- [Exercise details]: Transcribe the records exactly, starting at the line that contains "You are a GUI" and continuing through the end of the records, with both ends included. Leave the pictures out of your answer.

- [Working data]:
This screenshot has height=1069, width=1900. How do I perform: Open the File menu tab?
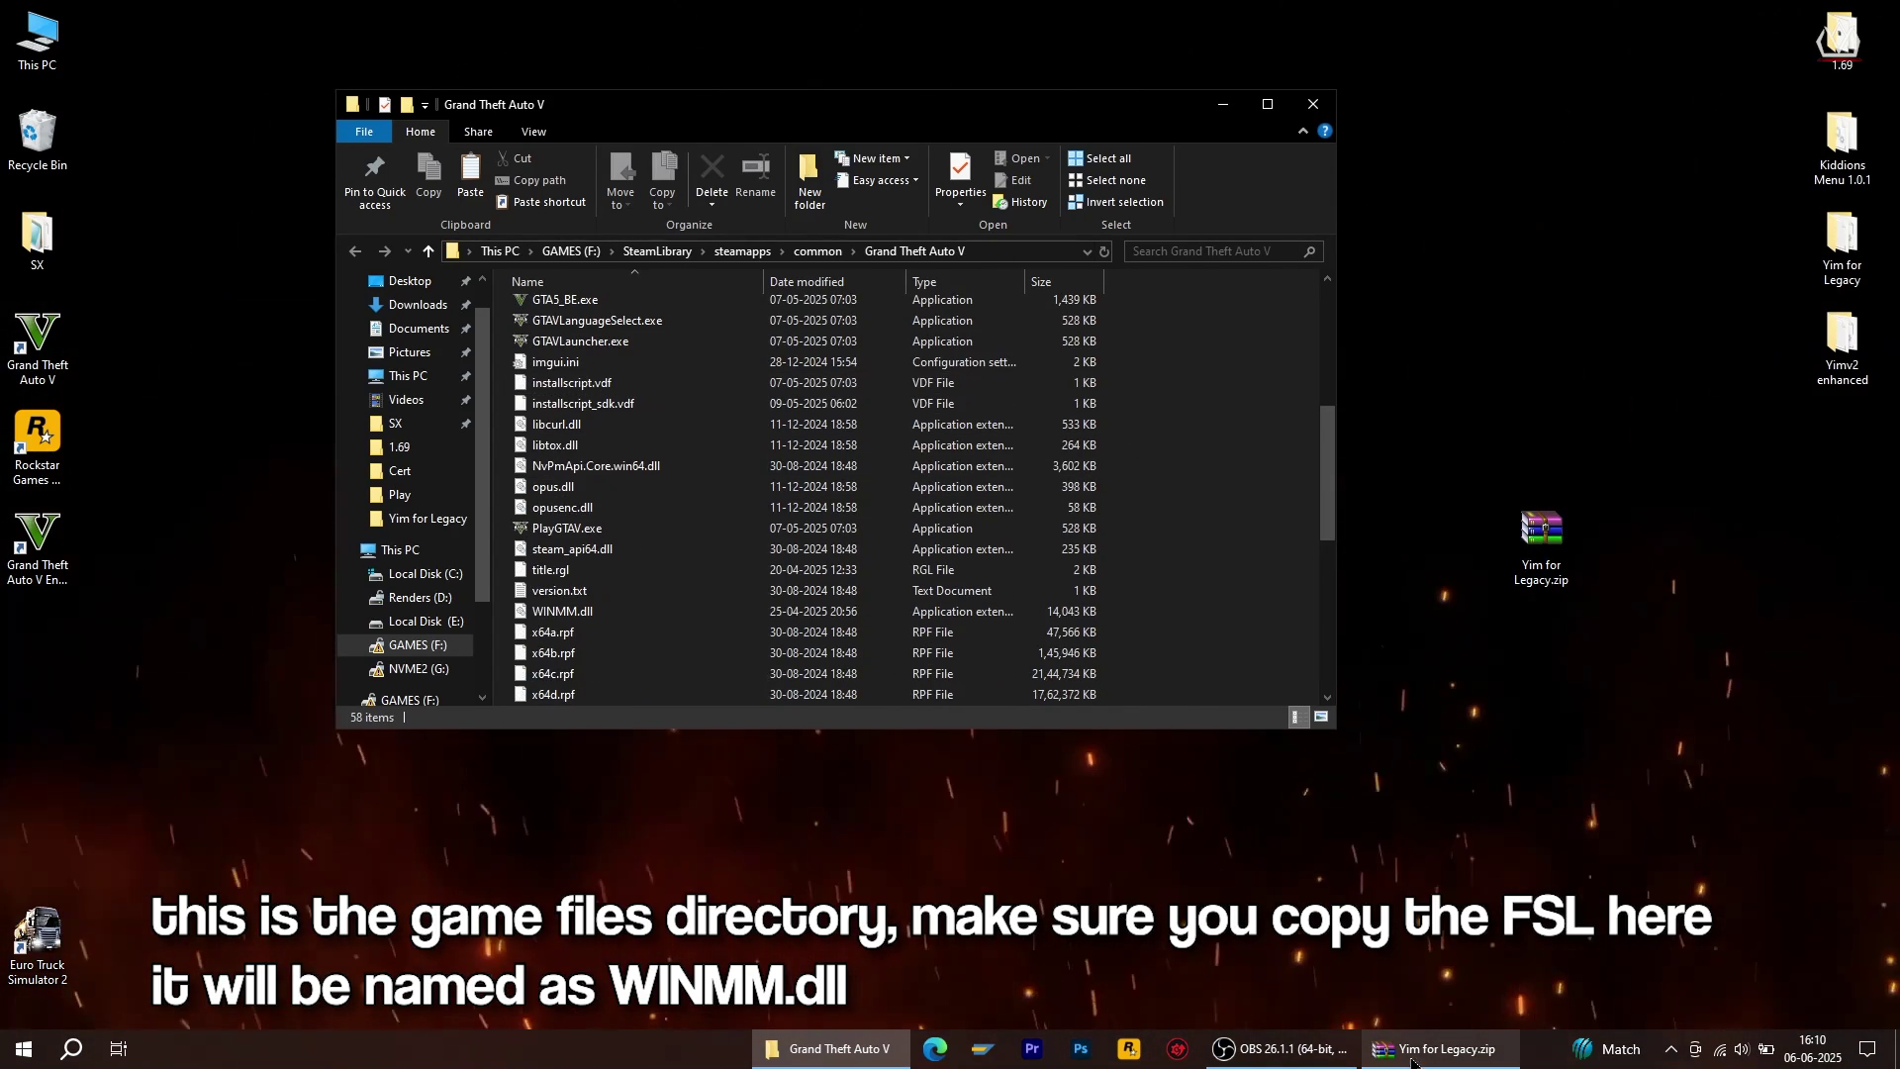364,132
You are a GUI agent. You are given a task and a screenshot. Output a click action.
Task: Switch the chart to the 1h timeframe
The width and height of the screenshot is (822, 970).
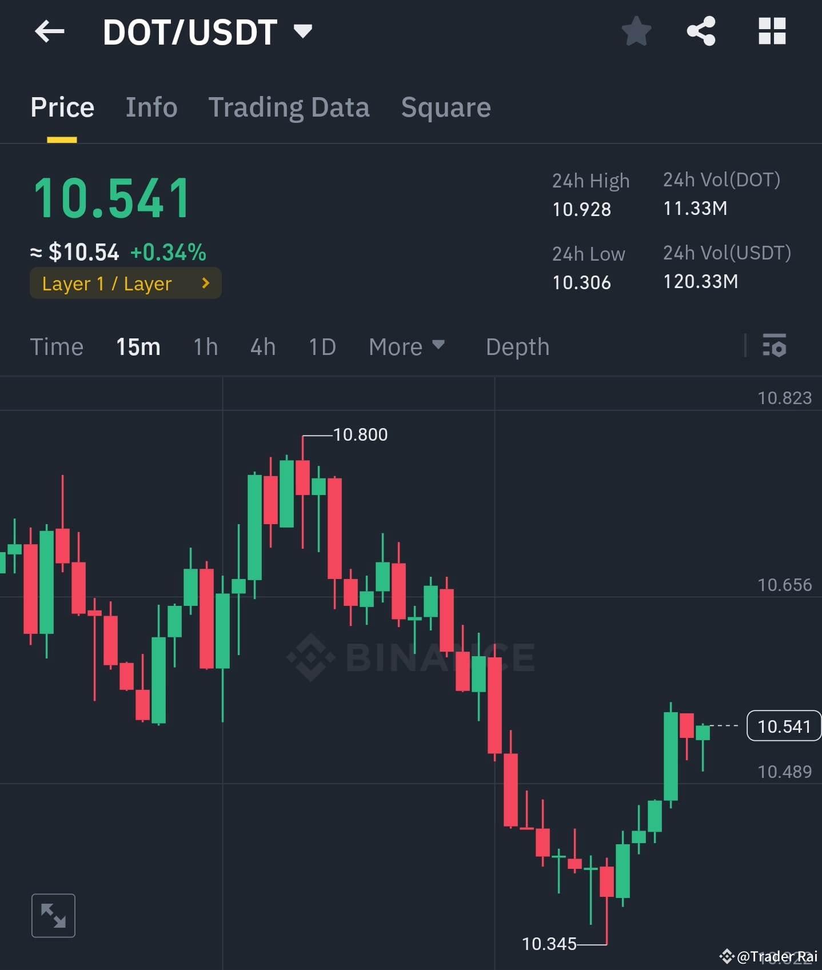(x=205, y=346)
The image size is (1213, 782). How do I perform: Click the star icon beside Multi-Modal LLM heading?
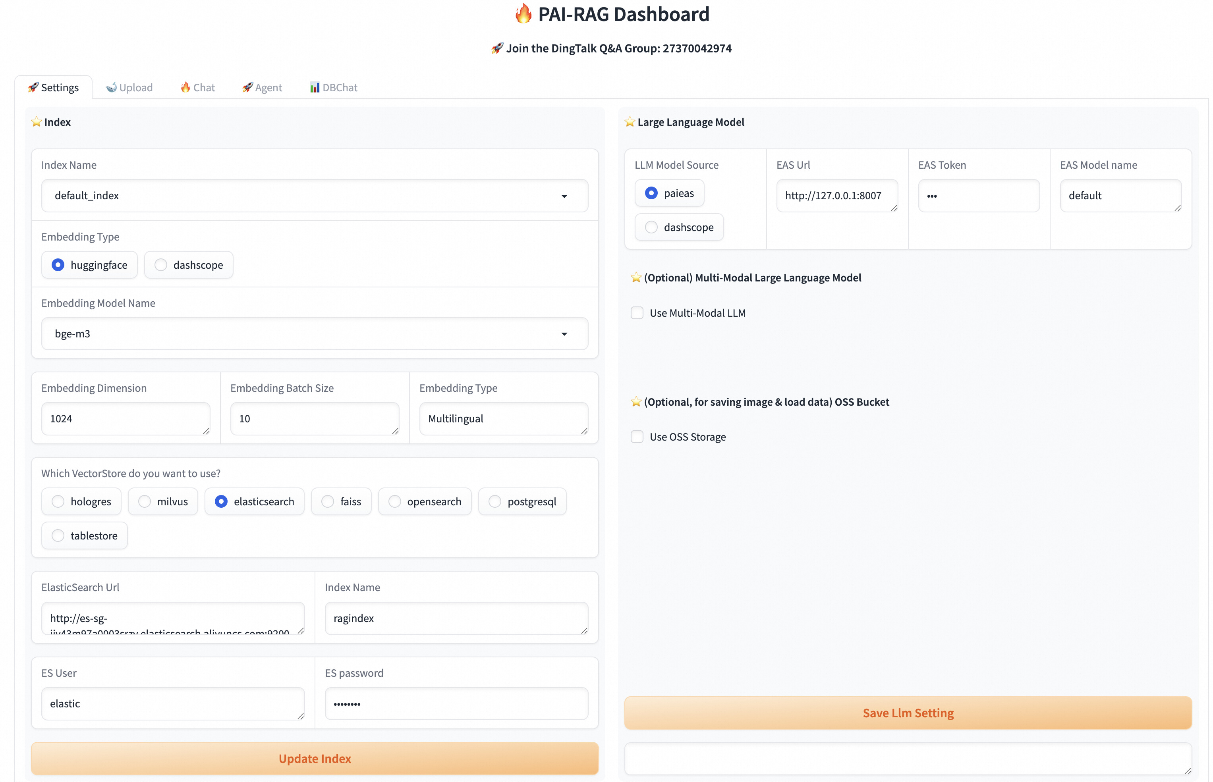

- [The reply]:
You are a GUI agent. You are given a task and a screenshot. Output a click action.
Task: Switch the chart to the 1h timeframe
The width and height of the screenshot is (822, 970).
(x=205, y=346)
The image size is (1213, 782). How do I perform: Click the star icon beside Multi-Modal LLM heading?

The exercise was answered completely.